Asian millionaires are leaving behind wealth managers and others who seek to handle their funds for them as instead they take the reins themselves. They’ve lost confidence in not just private banks but also investment products amid low returns since the market woes of 2008, and instead would rather rely on their own acumen to keep and grow their money.
So said a Bloomberg report on Wednesday, which said that money managers at banks in Asia only had control over 4% of client funds.

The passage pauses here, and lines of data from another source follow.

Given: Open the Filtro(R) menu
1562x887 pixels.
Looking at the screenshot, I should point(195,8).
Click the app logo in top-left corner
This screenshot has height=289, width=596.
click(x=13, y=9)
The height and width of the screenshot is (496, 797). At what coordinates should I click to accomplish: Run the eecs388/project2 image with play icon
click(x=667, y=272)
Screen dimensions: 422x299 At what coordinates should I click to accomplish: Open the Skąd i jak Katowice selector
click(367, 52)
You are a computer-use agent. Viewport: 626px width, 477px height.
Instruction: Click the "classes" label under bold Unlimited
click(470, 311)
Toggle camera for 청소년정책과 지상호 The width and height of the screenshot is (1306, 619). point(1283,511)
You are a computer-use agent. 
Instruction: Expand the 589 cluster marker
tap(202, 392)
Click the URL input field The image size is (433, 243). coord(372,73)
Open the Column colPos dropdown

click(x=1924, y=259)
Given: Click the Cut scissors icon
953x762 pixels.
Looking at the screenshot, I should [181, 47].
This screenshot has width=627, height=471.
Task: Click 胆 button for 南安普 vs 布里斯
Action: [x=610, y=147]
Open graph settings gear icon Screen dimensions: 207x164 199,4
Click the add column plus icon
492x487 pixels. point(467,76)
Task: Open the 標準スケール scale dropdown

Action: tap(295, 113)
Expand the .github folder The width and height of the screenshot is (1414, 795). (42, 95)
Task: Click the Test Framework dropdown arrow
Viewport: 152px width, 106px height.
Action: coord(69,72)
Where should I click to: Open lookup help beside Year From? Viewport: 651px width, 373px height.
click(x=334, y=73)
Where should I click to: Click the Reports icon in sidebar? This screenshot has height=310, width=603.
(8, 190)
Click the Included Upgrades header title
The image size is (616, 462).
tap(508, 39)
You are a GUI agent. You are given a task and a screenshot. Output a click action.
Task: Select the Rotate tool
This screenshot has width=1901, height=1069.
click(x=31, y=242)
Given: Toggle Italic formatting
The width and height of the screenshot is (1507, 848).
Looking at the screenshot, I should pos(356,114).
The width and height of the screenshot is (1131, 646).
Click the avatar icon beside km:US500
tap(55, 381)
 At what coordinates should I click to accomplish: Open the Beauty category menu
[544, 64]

That, according to a Boston Consulting Group report in June, was down from 7% in 2006. Europe, on the other hand, relies on money managers to handle 23% of its wealth, up from 18% in 2006.
Report co-author Peter Damisch, a Zurich-based BCG partner and managing director, was quoted saying about the decline, “Asia’s wealthy lost a lot of trust in their private banks and private bankers during the 2008 financial crisis.”
That’s bad news for large wealth management firms that have expanded in Asia even as the wealthy are pulling away from them. Profits are down on a steadily falling pool of assets under management just as companies have spent considerable funds in an effort to attract larger clients and more AUM.
For HSBC Holdings, it has translated to lower earnings in 2011 than it had in 2007, despite the fact that its private bank managed 25% more assets in the Asia-Pacific region in 2011 than it did in 2007. Its annual reports have revealed that the private bank’s net operating income for local operations in 2007 was $748 million on $26.7 billion in assets. However, in 2011, its net operating income for local operations dropped despite a rise in AUM to $33.5 billion, coming in at only $712 million.
So HSBC’s private bank took in 25% less in 2011, excluding expenses, than it did in 2007, for earnings of $2.10 for every $100 in assets that it managed in the region.
Akbar Shah, head of Southeast Asia and Australia for Citigroup’s private-banking unit, said in the report that the Asia-Pacific region’s accumulation of wealth is one reason the high net worth want to control their own funds.
He was quoted saying, “The culture of Asia is such that clients are far more hands-on. Many of them have made a lot of money in the real estate markets in Asia, and these are hands-on markets,” he added. “Nobody can tell you—you need a feel for it.”